All our machines have the grunt for basic html serving, and works well enough for us.

MARKDOWN syntax.

We use a bastardised version of MARKDOWN, Textish and or reStructuredTEXT to let our 'creative' juices write documentation without having to worry about HTML.

It also means everyone get's to use their favourite editor (I use Scintilla on Windows and *Nix) while the others here use vi/vim.

Distributed Versioning System.

We use Git to 'distribute' the documentation between users. Oh, and we use it's versioning capacity too.

The key advantage for us is that we can all work on updating the documentation without having to be connected to the server, and without having to publish 'completed' works. We can all work on the same parts of the documentation, or different parts, or just consume the information.

Personally, I hate being tied to a server to update blogs let alone wiki's. Git works well for us.

Commenting on the Workflow

Wiki's seem to be the "fashion" for knowledge dissemination / codification, but as commented elsewhere all processes become difficult to sustain, and finding the mix of tools that best supports your teams needs and is sustainable will take time.

The better solutions just end up being discovered and not mandated.

Solution 2:

We have started to use DokuWiki where I work.

From Dokuwiki's website:

DokuWiki is a standards compliant, simple to use Wiki, mainly aimed at creating documentation of any kind. It is targeted at developer teams, workgroups and small companies. It has a simple but powerful syntax which makes sure the datafiles remain readable outside the Wiki and eases the creation of structured texts. All data is stored in plain text files – no database is required.

I found Dokuwiki the easiest to implement because it requires no database, and it was easy to setup. There also were add-in modules which made enabled to use my existing Active Directory account logons rather then having to create accounts for everyone, which was a huge plus over much of the other wiki systems I found. it also has the typical versioning control, where you can see who posted what where, and it has the ability to roll back to a previous version easy if necessary. They also include a customizable home page which where yo can easily change out whatever type of content fits best for your environment.

Solution 3:

Doku Wiki or Sharepoint for other things that fit into a chart.

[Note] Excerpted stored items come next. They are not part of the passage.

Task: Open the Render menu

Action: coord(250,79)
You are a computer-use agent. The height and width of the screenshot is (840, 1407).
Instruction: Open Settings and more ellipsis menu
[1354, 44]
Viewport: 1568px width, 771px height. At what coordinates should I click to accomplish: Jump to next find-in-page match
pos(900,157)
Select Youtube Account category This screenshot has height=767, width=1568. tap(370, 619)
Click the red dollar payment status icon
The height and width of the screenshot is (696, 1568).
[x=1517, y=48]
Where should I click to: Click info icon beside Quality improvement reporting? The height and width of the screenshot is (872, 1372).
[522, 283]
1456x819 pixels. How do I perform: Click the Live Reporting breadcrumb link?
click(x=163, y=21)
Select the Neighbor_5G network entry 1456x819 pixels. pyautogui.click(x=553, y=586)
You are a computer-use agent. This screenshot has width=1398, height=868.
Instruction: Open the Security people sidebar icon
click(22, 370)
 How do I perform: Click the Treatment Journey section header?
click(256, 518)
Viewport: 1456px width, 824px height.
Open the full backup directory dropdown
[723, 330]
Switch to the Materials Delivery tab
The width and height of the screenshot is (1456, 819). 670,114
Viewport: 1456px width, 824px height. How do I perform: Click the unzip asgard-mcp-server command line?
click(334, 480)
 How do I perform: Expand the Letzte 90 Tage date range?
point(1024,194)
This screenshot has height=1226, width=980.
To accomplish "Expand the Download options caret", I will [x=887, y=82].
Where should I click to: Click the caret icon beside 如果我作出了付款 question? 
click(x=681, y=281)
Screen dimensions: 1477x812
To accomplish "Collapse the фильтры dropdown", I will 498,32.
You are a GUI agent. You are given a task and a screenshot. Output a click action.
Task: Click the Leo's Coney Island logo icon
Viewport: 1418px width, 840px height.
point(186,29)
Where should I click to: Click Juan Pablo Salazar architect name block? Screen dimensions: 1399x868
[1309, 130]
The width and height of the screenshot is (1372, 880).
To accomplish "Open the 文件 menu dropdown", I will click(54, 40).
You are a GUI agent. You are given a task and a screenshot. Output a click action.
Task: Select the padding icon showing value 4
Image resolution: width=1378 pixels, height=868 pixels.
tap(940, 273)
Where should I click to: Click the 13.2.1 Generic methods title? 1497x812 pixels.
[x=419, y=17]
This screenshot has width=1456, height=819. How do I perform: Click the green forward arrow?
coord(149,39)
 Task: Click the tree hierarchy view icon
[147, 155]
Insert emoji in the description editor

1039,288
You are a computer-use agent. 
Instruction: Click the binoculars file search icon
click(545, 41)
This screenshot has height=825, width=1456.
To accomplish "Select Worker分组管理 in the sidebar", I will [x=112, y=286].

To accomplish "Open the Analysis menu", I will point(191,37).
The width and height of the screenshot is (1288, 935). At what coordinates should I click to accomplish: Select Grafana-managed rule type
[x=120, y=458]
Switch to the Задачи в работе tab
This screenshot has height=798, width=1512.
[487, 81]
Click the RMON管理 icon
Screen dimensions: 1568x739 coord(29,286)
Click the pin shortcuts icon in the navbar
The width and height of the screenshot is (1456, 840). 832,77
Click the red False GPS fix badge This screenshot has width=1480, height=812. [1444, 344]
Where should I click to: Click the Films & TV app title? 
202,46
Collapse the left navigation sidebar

You get used pretty fast to posting on a wiki and the syntax is not so complex really. It is very easy to organize information and make it easy to find it later on by someone else.

I use visio to make graphs for clearer explanations (export as JPEG).

Solution 4:

We're using a wiki. In fact, we're using MediaWiki. On top of MediaWiki, we have the Semantic Mediawiki extension installed, which actually turns our MediaWiki into something of a loosely typed database that we can query with Category, title, contents, etc.

For instance, let's say I want to see all the network cnames that route through Cluster F. All I need to do is use the Special:Ask page to query [[Category:cname]] [[destination::cluster_f]] ... and it'll return all the pages that are categorized as a cname with the destination as cluster_f.

We support a couple hundred very disparate customers, so having that documentation in a central place (and having it cross-linked so that the special cases stay documented and tied into the whole) is a huge handy thing. Obviously, our documentation needs to be maintained, but you can take more of a 'gardener' approach to the maintenance because the mediawiki toolkit for keeping a large dataset current is already fairly mature.

Solution 5:

With the right plugins, Trac can become a combination ticket and wiki system. This makes it easy for your tickets to link to wiki articles and vice versa.

A couple of plugins I like:

  • Private Tickets plugin. Trac is built as a bugbase where all tickets and their responses are public. That's not appropriate to an IT ticket system, but this plugin fixes that.
  • Trac WYSIWYG plugin. Let's face it, most people are not going to learn wikisyntax to make you happy. This gives them a 'what you see is what you get' editor for both tickets and wiki pages.

There are quite a few more customizations for Trac. It's not hard to setup and customize a Trac system to your liking!